Syria's increasingly powerful Islamist rebel factions have rejected the country's new Western-backed opposition coalition and unilaterally declared an Islamic state in the key battleground of Aleppo.
The move highlights the struggle over the direction of the rebellion at a time when the opposition is trying to gain the West's trust and secure a flow of weapons to fight the regime.
The rising profile of the extremist faction among the rebels could doom those efforts.
Such divisions have hobbled the opposition over the course of the uprising, which has descended into a bloody civil war.
According to activists, nearly 40,000 people have been killed since the revolt began 20 months ago.
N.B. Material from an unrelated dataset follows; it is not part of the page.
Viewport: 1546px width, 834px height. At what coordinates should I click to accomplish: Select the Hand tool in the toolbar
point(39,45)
The fighting has been particularly extreme in Aleppo, Syria's largest city and a major front in the civil war since the summer.
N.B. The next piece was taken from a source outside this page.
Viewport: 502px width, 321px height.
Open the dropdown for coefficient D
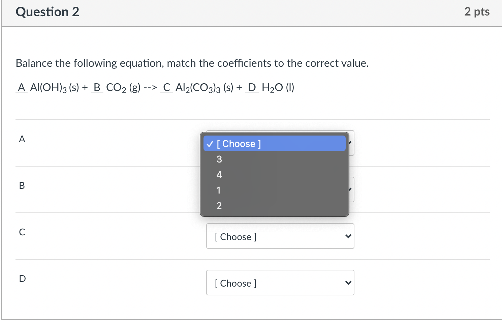coord(280,283)
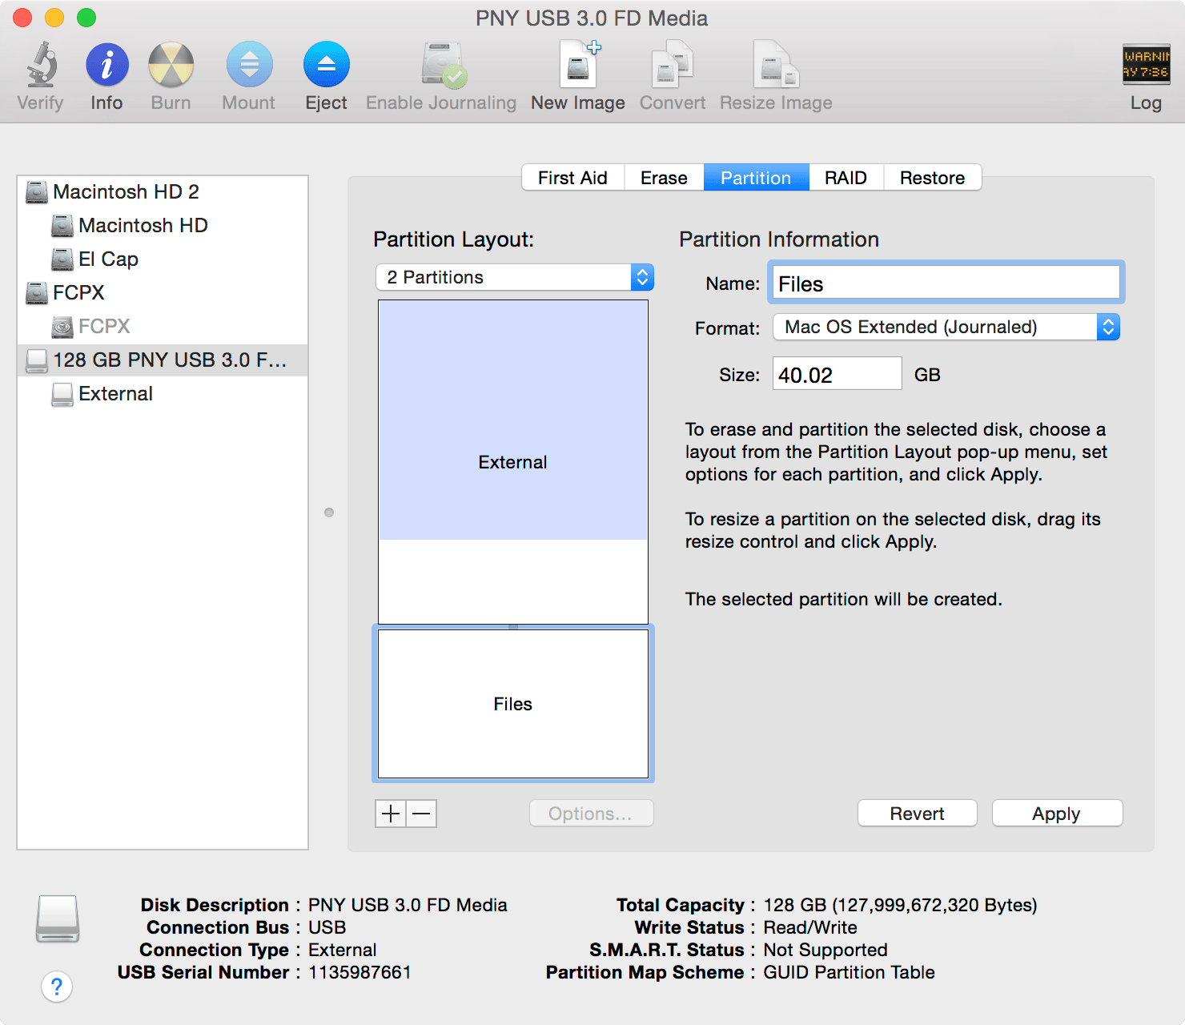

Salman Shaikh, director of The Brookings Doha Centre in Qatar, said the Islamists' declaration will unsettle both Western backers of the Syrian opposition and groups inside Syria, ranging from secularists to the Christian minority.
"They have to feel that the future of their country could be slipping away," Mr Shaikh said. "This is a sign of things to come the longer this goes on. The Islamist groups and extremists will increasingly be forging alliances and taking matters into their own hands."
The West is particularly concerned about sending weapons to rebels for fear they could end up in extremists' hands.
The Islamists' announcement, made in an online video, shows the competing influences within the rebellion, between religious hard-liners who want to create an Islamic state in Syria - including foreign al Qaida-style jihadi fighters - and the newly formed Syrian National Coalition, which was created earlier this month in hopes of uniting the disparate groups fighting Assad's regime.
The National Coalition was formed under pressure from the United States, which sought a more reliable partner that nations could support.